Which lines in the records below contain the word "pixels"? Copy each one.

RECORDS PROVIDED:
-------
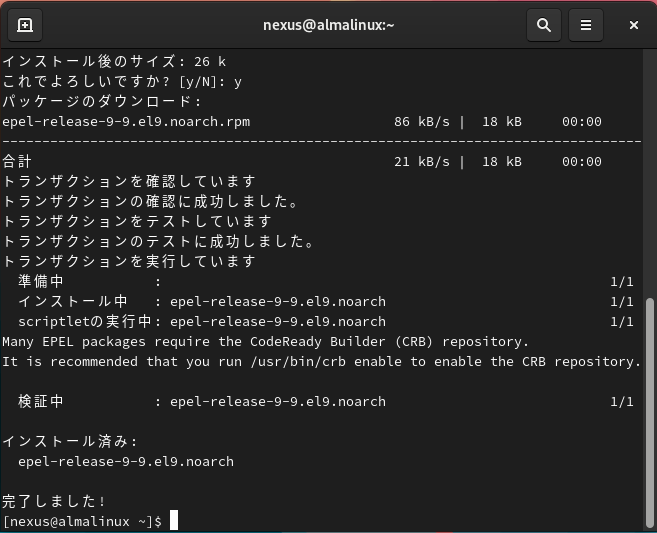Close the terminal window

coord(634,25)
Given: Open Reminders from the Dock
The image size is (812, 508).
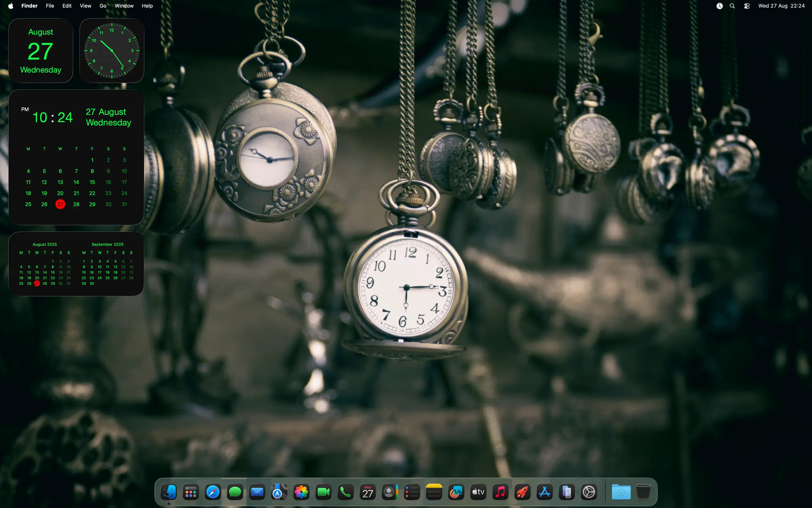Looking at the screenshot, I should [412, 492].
-------
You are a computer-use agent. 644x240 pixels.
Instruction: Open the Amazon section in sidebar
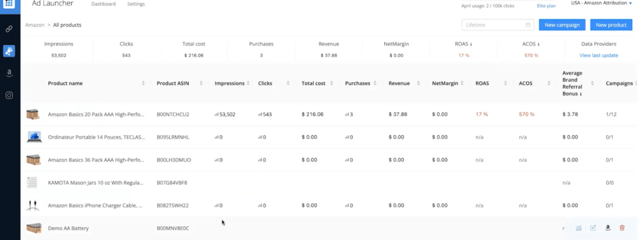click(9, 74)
-------
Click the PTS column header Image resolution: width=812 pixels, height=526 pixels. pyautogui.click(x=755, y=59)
-------
EXERCISE ANSWER:
You are a computer-use agent. 644x240 pixels.
Click the PTS column header Image resolution: width=812 pixels, height=526 pixels. pyautogui.click(x=755, y=59)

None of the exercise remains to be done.